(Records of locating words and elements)
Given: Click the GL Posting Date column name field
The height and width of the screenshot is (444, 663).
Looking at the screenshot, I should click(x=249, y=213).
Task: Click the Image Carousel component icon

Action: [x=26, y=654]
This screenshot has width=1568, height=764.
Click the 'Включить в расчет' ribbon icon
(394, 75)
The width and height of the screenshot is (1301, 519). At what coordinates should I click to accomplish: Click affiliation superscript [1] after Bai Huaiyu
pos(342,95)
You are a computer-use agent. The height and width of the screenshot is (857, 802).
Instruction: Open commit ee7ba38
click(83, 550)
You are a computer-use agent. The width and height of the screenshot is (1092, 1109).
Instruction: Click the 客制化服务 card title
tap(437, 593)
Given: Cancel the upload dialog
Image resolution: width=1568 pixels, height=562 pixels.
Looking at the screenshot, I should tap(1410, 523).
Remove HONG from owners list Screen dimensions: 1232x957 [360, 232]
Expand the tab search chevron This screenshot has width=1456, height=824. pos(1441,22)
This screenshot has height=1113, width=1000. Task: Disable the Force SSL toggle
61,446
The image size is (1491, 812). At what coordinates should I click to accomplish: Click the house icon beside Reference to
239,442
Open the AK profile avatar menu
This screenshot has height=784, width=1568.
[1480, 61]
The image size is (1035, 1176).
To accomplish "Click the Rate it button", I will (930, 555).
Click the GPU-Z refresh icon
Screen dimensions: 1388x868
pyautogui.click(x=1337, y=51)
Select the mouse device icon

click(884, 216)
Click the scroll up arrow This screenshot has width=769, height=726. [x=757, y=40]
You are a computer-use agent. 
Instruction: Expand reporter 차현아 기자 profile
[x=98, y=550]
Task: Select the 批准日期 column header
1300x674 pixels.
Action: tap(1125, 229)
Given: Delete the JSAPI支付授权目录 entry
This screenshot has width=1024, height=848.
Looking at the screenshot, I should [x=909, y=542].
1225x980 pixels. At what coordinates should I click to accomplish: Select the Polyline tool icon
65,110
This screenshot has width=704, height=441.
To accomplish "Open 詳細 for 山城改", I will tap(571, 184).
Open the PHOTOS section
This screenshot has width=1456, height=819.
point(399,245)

_TASK REQUIREMENTS_
Copy the records word for word, starting at the line that contains "Open the AK profile avatar menu" and ending with the final line of the records.

_EXERCISE ANSWER_
Open the AK profile avatar menu
This screenshot has height=784, width=1568.
[1480, 61]
The image size is (1035, 1176).
To accomplish "Click the Rate it button", I will (930, 555).
Click the GPU-Z refresh icon
Screen dimensions: 1388x868
pyautogui.click(x=1337, y=51)
Select the mouse device icon

click(884, 216)
Click the scroll up arrow This screenshot has width=769, height=726. [x=757, y=40]
You are a computer-use agent. 
Instruction: Expand reporter 차현아 기자 profile
[x=98, y=550]
Task: Select the 批准日期 column header
1300x674 pixels.
Action: tap(1125, 229)
Given: Delete the JSAPI支付授权目录 entry
This screenshot has width=1024, height=848.
Looking at the screenshot, I should [x=909, y=542].
1225x980 pixels. At what coordinates should I click to accomplish: Select the Polyline tool icon
65,110
This screenshot has width=704, height=441.
To accomplish "Open 詳細 for 山城改", I will tap(571, 184).
Open the PHOTOS section
This screenshot has width=1456, height=819.
point(399,245)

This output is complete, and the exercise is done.